The lead single is the title track "Love After War", released on October 11, 2011. It officially impacted U.S. Urban radio on October 18, 2011. The music video was released on November 21, 2011. It impacted Smooth Jazz radio on November 22, 2011.
The second single, "Pretty Lil' Heart" featuring Lil Wayne, was released on November 8, 2011. It impacted Urban and Urban Mainstream radio on November 21 and November 22, 2011. The music video was released on March 2, 2012.
"All Tied Up" was released as the third single. It impacted Urban Adult Contemporary radio on April 10, 2012. The music video was released on June 7, 2012.
Allmusic editor Andy Kellman commented that "Thicke has settled into a suave, and even more swashbuckling, sound" and wrote of its second half of seductive ballads, "They don’t offer much in the way of development from Thicke’s recent past [...] but they should get the job done."Slant Magazine's Matthew Cole "Thicke spends most of Love After War singing in full voice, with mixed results", adding that "since Love After War stretches its seduction routine out for 17 tracks, the weight of its throwaway songs starts to add up." Nate Chinen of The New York Times wrote that Thicke "ask[s] you to admire his tasteful slickness without delving much deeper than the surface."Rolling Stone writer Jody Rosen stated, "Thicke spends a lot of time pondering romantic turmoil, but he's at his best when he reverts to classic loverman form: squeezing gentle bossa nova chords on his acoustic guitar, and letting his feathery upper register do the dirty work."

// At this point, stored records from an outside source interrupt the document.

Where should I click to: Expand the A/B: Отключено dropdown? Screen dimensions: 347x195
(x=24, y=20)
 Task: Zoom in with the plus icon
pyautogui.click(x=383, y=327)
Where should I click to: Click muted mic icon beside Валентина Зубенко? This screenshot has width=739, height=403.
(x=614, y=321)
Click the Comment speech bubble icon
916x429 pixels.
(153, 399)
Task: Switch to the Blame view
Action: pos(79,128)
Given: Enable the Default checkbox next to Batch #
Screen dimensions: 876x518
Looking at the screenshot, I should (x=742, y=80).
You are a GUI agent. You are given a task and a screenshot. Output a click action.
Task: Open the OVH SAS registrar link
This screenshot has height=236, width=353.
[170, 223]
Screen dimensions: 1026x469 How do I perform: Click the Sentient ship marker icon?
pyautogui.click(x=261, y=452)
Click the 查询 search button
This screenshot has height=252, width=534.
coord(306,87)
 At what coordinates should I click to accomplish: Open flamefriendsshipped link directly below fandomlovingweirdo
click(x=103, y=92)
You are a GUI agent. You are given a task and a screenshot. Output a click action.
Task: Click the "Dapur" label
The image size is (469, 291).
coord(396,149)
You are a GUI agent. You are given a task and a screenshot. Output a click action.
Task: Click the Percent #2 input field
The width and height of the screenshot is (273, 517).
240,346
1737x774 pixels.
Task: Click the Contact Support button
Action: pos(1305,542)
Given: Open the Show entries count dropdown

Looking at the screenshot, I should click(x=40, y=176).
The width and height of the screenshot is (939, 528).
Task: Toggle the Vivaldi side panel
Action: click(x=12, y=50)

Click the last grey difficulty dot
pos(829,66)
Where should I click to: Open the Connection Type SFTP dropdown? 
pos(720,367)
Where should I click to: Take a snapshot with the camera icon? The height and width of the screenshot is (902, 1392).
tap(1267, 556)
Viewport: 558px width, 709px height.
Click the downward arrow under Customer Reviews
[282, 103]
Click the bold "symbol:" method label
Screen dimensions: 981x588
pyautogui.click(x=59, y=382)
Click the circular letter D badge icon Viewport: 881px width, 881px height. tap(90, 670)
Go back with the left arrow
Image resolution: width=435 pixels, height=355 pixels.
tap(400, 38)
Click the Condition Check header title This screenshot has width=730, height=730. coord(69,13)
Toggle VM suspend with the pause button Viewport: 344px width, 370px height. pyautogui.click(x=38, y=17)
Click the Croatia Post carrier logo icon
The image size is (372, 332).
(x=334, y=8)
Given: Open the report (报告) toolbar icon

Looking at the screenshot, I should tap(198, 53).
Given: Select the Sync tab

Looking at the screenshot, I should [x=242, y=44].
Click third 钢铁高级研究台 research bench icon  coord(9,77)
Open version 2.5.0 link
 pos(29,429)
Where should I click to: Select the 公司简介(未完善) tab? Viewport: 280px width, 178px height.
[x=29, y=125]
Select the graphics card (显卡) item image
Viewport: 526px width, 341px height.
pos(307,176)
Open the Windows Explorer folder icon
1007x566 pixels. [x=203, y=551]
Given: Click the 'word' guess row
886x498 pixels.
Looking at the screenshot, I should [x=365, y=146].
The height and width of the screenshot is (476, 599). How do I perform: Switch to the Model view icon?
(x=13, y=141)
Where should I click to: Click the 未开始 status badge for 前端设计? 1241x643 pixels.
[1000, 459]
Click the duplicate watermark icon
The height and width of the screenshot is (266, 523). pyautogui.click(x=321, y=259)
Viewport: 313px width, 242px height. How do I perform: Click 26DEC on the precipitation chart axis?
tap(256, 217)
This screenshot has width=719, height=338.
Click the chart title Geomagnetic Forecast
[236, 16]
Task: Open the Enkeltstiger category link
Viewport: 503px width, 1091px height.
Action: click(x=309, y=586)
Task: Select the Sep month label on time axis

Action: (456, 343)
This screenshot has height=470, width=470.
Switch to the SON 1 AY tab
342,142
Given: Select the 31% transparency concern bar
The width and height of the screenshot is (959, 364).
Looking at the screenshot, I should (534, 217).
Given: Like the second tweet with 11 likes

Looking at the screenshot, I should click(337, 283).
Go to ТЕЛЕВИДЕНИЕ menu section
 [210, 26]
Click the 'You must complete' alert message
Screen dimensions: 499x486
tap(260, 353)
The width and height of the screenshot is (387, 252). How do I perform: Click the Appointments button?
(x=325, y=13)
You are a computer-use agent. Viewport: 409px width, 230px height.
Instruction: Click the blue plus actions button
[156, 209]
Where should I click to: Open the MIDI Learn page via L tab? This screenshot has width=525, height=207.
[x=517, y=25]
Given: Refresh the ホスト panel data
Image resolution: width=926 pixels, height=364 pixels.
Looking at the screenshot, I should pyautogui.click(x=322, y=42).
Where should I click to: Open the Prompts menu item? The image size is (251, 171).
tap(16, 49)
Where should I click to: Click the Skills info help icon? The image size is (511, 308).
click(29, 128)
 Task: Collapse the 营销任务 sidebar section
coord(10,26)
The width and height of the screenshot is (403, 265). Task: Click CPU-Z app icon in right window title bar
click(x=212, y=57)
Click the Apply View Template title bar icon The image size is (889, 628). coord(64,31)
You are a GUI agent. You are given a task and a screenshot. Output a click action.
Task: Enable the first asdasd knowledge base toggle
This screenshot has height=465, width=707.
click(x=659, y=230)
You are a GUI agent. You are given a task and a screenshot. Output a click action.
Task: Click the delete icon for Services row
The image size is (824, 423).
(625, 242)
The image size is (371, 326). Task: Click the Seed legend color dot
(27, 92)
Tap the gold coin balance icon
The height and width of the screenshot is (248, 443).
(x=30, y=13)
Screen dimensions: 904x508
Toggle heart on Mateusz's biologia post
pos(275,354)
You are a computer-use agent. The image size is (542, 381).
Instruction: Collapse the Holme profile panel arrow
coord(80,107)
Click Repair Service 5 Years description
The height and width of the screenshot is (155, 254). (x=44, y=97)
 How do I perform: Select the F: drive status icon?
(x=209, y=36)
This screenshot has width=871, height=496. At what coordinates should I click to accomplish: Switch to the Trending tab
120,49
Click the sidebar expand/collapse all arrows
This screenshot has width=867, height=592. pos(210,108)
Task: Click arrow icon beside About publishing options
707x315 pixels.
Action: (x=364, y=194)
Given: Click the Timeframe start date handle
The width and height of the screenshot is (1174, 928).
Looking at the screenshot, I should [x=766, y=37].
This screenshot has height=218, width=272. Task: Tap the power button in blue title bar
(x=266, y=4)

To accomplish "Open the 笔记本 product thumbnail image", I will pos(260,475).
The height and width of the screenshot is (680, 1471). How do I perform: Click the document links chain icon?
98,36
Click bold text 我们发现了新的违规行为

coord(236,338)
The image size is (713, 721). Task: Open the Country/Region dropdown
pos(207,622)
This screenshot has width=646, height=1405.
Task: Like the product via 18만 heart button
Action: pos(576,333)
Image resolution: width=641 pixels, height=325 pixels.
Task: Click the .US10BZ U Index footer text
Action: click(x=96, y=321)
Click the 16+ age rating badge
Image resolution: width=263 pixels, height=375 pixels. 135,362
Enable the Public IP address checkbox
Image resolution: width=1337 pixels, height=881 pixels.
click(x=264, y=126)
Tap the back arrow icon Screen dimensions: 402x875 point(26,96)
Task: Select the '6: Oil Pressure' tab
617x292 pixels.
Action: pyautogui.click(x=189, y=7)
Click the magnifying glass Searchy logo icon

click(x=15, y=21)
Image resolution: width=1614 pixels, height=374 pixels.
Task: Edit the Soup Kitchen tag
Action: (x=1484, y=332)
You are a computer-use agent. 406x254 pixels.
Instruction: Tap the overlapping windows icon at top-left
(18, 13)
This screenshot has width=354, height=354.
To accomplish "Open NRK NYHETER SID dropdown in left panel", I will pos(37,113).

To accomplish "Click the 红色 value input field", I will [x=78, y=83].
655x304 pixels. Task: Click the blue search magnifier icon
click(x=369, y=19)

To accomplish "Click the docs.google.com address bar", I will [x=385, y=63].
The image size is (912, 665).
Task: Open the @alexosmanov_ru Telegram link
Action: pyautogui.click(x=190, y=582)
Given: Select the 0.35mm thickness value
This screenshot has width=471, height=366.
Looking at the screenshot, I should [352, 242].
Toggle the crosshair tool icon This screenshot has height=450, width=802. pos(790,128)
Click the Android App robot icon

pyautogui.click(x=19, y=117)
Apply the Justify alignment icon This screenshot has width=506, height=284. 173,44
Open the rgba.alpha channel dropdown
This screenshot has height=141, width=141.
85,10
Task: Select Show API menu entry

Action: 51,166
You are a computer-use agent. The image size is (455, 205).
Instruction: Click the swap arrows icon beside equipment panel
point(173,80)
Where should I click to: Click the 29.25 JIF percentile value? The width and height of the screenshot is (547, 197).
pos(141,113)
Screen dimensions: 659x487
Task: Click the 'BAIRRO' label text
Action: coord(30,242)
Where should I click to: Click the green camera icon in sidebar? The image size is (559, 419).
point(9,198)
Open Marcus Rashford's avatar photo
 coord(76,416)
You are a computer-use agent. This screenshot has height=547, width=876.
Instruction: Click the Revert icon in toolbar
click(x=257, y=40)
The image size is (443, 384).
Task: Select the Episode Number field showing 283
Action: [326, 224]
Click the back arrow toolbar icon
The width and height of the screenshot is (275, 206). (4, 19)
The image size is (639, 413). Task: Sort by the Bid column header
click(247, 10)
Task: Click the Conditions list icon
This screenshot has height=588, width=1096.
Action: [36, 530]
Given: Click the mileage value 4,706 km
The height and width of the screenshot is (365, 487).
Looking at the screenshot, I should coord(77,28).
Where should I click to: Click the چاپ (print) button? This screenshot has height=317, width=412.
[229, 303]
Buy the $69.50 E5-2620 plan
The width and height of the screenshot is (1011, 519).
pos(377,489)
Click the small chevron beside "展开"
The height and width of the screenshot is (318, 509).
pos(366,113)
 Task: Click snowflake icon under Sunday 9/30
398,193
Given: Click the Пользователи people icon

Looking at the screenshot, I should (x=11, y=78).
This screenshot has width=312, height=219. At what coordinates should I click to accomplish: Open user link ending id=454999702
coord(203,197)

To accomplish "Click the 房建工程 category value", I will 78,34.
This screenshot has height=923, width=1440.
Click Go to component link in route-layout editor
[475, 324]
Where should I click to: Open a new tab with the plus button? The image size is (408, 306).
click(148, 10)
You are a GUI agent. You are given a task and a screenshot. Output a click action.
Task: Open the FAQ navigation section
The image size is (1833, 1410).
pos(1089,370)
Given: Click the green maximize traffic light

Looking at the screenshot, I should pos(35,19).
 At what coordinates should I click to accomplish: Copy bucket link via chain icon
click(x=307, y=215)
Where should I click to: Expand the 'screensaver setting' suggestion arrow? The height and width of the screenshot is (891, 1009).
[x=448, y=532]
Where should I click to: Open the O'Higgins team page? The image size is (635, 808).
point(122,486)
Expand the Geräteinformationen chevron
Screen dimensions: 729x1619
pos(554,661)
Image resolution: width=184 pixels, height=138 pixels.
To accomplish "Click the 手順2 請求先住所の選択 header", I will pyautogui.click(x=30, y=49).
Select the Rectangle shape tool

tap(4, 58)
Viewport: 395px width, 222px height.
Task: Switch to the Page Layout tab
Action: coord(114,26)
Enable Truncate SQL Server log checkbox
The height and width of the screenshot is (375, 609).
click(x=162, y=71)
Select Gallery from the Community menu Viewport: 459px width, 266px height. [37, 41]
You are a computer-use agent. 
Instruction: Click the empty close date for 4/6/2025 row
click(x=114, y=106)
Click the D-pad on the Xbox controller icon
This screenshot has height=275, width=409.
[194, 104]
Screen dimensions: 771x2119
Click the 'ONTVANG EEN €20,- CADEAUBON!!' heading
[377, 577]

Kyle Anderson of Entertainment Weekly complimented Thicke's "creamy voice" and stated, "At 17 tracks, his loverman act grows a little exhausting, but perhaps he's just giving wannabe lotharios a seduction time frame to aspire to." Elysa Gardner of USA Today wrote that the album "can find him self-consciously smooth at times, suggesting too much artful foreplay. Still, this is a consistent showcase for his dextrous singing, which evokes pop/R&B icons from Marvin Gaye to Michael McDonald," complimenting "his ability to serve old-school textures with a fresh and not-too-shiny finish."